**EXERCISE:** Which lines of the items below contain the word "Open"? Identify each one and copy it in full.

**** DATA SUPPLIED ****

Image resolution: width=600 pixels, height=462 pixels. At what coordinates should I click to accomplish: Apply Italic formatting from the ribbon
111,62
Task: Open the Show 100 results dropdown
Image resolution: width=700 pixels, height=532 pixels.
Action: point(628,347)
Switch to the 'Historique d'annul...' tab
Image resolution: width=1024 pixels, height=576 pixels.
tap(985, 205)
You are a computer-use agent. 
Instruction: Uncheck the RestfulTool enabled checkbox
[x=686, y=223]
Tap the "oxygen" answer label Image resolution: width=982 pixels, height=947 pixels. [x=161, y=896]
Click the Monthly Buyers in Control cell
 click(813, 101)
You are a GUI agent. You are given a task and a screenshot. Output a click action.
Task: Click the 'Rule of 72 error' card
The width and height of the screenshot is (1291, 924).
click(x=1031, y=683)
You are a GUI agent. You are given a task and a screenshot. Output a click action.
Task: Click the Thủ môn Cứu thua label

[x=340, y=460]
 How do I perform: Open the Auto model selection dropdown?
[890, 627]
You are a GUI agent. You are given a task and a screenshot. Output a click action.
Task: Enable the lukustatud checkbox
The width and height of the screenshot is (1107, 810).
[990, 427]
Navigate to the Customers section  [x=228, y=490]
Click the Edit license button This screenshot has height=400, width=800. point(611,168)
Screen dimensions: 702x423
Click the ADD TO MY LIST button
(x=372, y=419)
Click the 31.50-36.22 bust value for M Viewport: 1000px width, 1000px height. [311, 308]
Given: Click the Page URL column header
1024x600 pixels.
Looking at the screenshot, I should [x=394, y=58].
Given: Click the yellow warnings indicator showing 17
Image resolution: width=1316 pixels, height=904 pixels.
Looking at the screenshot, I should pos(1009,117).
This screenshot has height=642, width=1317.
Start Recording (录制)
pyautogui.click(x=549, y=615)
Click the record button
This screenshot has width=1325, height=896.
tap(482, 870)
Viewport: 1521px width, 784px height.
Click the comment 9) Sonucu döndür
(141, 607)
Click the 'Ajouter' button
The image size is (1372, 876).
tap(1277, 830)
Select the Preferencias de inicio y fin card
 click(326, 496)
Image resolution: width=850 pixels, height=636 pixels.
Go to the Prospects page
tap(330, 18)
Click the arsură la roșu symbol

****

**THE REPLY:**
Task: Open the Show 100 results dropdown
 How do I perform: Open the Auto model selection dropdown?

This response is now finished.